In [ ]:

    
%matplotlib inline
import matplotlib.pyplot as plt
import matplotlib.pylab as pylab
pylab.rcParams['figure.figsize'] = 16, 12



In [ ]:

    
import seaborn as sns
import numpy as np
import scipy
import pandas as pd

timeseries comparison

We can compare pairs of time series (e.g. rates) as long as the sampling times for the two series are (roughly) the same. Below we make two almost identical series A and B, and look at their correlation. Even though we corrupt B with some noise the correlation is still pretty high.



In [ ]:

    
time = np.arange(0,20,0.1)
A = [np.sin(x)**2 for x in time]
sns.tsplot(A,interpolate=False)



In [ ]:

    
B = [np.sin(x)**2 + np.random.exponential(0.2)  for x in time]
sns.tsplot(B,interpolate=False)



In [ ]:

    
phi, p = scipy.stats.pearsonr(A,B)
print phi # correlation is between -1 and 1. -1 means that one series goes up when the other goes down.

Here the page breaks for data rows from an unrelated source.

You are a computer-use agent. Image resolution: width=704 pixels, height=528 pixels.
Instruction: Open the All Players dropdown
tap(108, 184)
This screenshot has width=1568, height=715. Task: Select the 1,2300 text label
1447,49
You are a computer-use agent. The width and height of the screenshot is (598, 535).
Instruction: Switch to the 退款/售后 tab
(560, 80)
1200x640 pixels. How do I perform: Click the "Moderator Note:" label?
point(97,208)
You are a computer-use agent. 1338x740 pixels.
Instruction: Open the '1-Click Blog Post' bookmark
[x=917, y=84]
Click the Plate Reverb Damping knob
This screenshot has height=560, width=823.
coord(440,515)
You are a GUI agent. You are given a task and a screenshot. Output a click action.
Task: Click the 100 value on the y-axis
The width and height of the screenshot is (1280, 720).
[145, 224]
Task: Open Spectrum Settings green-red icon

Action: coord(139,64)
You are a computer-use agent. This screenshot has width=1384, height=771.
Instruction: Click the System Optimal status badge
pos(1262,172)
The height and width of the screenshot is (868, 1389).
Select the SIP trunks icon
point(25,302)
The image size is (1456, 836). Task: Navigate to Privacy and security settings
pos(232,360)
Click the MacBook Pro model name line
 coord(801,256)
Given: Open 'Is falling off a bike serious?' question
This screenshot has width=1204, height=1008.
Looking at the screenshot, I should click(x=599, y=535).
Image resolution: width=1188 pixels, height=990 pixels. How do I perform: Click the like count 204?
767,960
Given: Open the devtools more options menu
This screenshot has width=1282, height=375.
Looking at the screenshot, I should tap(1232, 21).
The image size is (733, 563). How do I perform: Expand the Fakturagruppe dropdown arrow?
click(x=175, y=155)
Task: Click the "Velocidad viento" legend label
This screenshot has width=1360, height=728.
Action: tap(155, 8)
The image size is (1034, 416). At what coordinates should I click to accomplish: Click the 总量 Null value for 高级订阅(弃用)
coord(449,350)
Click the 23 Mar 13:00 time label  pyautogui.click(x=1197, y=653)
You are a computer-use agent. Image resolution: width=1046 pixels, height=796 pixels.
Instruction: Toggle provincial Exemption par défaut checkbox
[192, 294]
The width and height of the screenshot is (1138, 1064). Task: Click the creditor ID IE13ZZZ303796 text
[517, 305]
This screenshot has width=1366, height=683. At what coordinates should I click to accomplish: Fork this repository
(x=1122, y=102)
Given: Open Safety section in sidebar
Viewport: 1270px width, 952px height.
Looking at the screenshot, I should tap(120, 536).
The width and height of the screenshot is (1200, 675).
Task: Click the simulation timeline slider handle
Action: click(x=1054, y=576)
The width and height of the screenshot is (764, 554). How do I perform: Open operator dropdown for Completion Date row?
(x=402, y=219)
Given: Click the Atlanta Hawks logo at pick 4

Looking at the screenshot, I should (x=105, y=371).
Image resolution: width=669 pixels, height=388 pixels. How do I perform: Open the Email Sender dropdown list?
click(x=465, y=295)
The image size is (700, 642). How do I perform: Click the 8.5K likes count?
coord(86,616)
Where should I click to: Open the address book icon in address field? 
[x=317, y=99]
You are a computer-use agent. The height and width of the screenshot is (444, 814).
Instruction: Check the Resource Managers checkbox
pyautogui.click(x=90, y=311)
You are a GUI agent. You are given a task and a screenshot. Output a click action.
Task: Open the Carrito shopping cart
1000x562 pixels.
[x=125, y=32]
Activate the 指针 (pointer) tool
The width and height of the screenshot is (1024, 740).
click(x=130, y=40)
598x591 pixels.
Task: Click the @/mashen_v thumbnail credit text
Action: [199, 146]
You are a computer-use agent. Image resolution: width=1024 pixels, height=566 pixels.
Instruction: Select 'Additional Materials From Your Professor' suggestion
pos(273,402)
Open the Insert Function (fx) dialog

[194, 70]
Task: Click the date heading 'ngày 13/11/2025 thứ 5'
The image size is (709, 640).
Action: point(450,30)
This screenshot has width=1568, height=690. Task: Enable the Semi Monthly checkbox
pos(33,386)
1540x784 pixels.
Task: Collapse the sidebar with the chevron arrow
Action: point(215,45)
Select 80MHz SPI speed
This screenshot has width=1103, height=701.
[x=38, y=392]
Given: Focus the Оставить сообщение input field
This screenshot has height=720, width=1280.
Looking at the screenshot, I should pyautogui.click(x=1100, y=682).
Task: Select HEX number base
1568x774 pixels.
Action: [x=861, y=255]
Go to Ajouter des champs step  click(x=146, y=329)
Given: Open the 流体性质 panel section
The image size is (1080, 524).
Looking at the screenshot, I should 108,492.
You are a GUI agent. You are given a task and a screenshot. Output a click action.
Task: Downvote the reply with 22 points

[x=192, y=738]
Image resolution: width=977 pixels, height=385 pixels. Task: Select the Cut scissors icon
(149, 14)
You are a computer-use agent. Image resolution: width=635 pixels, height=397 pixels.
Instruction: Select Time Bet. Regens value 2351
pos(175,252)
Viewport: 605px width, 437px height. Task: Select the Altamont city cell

The more we corrupt B with noise, the lower the correlation:



In [ ]:

    
genB = lambda r: [np.sin(x)**2 + np.random.exponential(r)  for x in time]



In [ ]:

    
corruption = np.linspace(0.1, 3, 100)
d = pd.DataFrame({"scale": corruption, "correlation": [scipy.stats.pearsonr(A,genB(r))[0] for r in corruption]})
sns.regplot("scale","correlation",d,fit_reg=False)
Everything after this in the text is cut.